- _Records from a dataset_
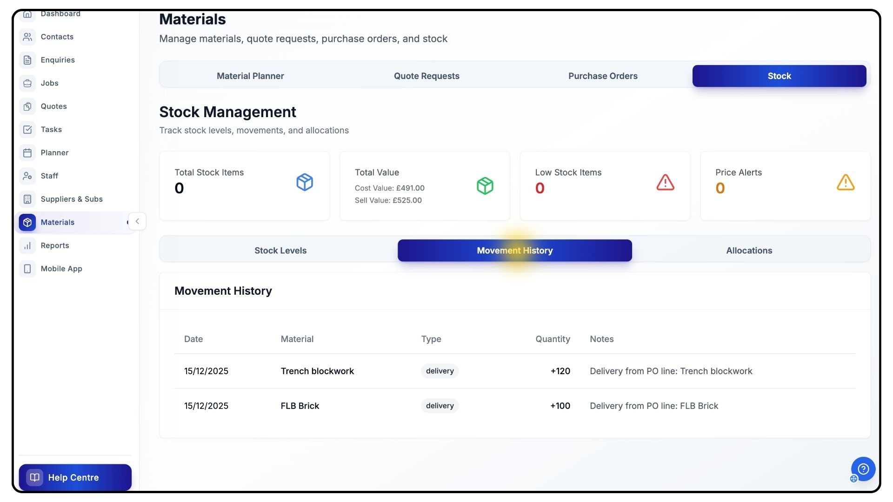
Task: Select the Planner calendar icon
Action: pyautogui.click(x=27, y=153)
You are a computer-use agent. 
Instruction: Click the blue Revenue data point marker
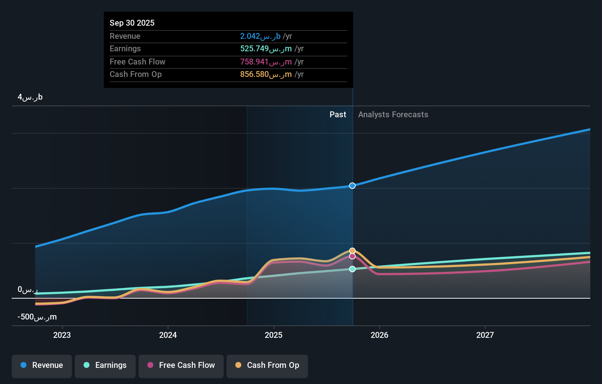pos(352,186)
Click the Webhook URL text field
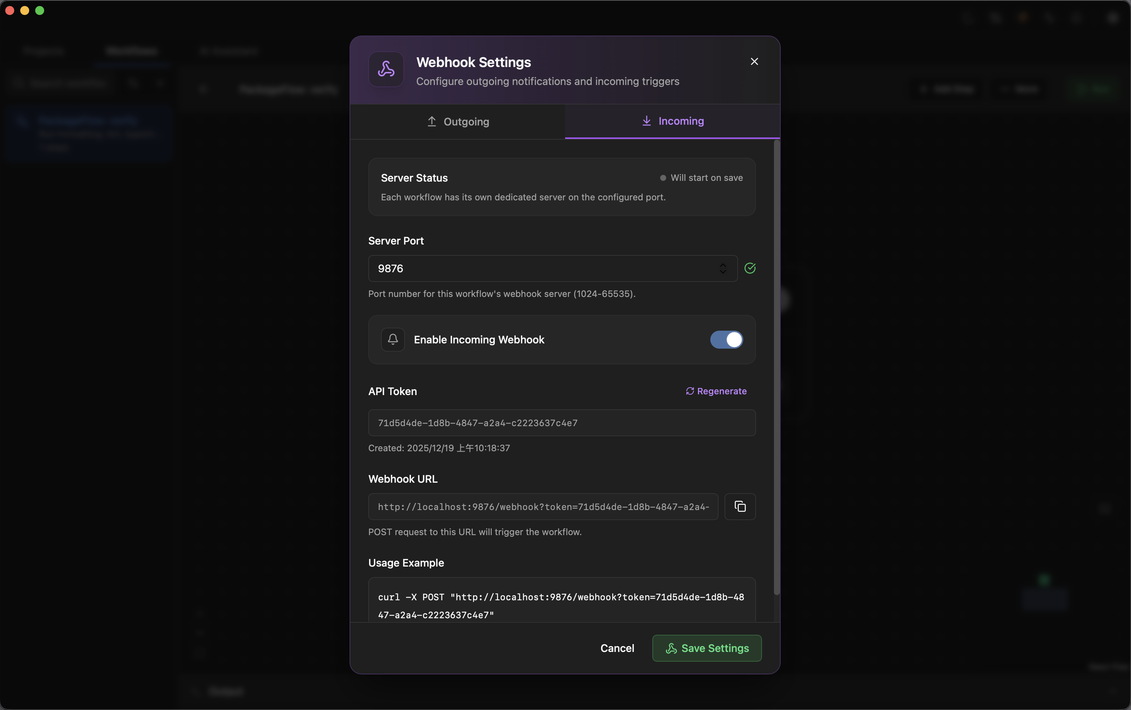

- _ASSIGNMENT_
Drop the pictures, then write out only the lines running from the one containing "Instruction: Click the" through the last line above, both included, exactly.

- _TASK ANSWER_
Instruction: Click the blue Revenue data point marker
pos(352,186)
Click the Webhook URL text field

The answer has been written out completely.